1993 Youth Are Resources, a forerunner of the Youth Civic Engagement initiative begins when Alternatives, Inc., a local youth development agency, hires 20 youth to help them re-define their mission.
1994 Hampton's Neighborhood Office is established. Its charge is to help neighborhoods become
supportive places for families and youth. Young people began participating in neighborhood planning efforts.

1996 Hampton's Planning Department hires two youth as city planners and youth engagement becomes a topic of the city's new Neighborhood College.

1997 The Hampton Youth Commission, an outgrowth of the Mayor's Youth Council, is established. City Council funds the Youth Commission's grant program.

1998 The Hampton Superintendent of Schools creates a Youth Advisory Board with help from Alternatives, Inc. High School principals soon follow suit.

1999 Youth become voting members of the Parks & Recreation Youth Advisory Board and on the Citizens' Unity Commission. The first Youth Component of the city's Comprehensive Plan is adopted.

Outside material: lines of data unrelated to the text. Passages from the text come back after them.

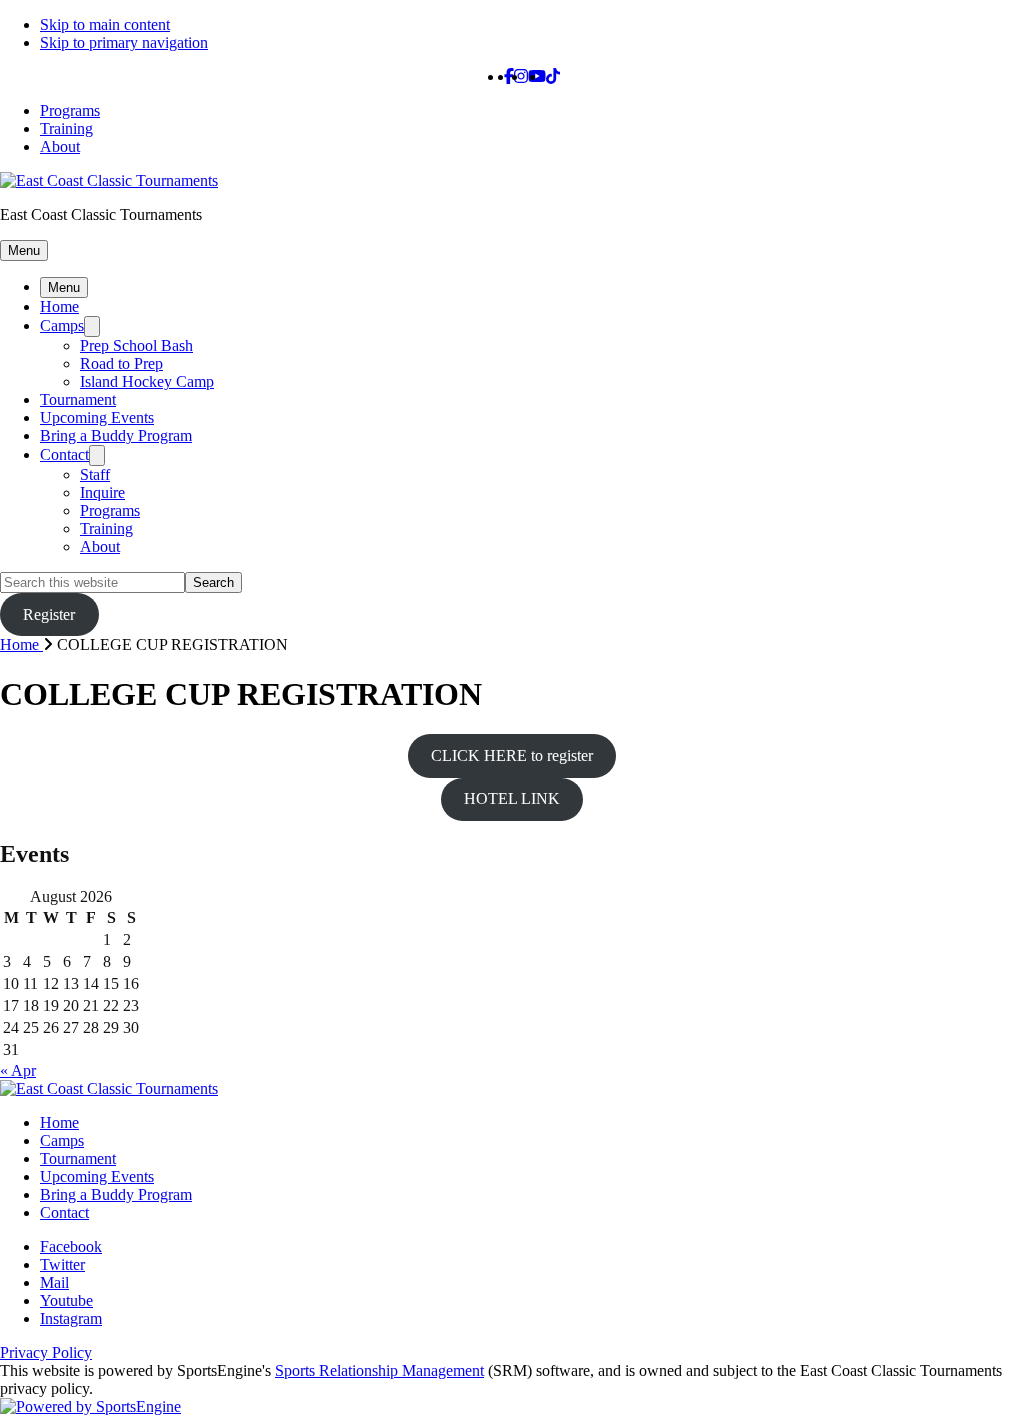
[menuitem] (28, 644)
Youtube (66, 1300)
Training (66, 128)
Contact (64, 454)
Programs (70, 110)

Hampton joins three other cities in a National Mobilization for Youth with the Center for Youth Development and Policy Research. Local youth and adults create the pyramid of opportunities to describe the emerging youth engagement system.

2000 Youth become full voting members on several civic associations. In-Sync Partnerships is created to bring together the resources of neighborhoods and schools on behalf of youth.

2001 Hampton hosts a national symposium on youth development with support from the Center for Youth Development, Nat'l League of Cities and Coalition of Community Foundation for Youth.

2002 Hampton is awarded the Our Town award through Jostens Foundation and Search Institute.

2003 Hampton is selected as one of eight cities to receive the Kellogg Foundation's Youth Innovation Fund through the National Service Learning Partnership.

2004 Hampton's Youth Civic Engagement initiative is a finalist in the prestigious Innovations in American Government Award sponsored by the Ash Institute and Kennedy School of Government.

2005 Hampton's Youth Civic Engagement initiative is a WINNER of the prestigious Innovations in American Government Award sponsored by the Ash Institute and Kennedy School of Government. Hampton is selected as one of the 100 BEST Cities for Young People by America's Promise.

2006 The Youth Component, authored by Youth Planners and endorsed by Hampton Youth Commission is adopted by City Council as part of the city's Community Plan.

2011 Hampton is selected as a finalist for the German Reinhard Mohn Prize which recognizes international projects. The Bertelsmann Stiftung Foundation awards this prize. The Foundation is dedicated to serving the common good. Its work is based on the conviction that competition and civic engagement are fundamental for ensuring social change.

In 2011, the Bertelsmann Stiftung Foundation recognized organizations with outstanding projects and initiatives in Deliberative Governance. In 2011 their focus was on the most effective approaches to increasing civic engagement.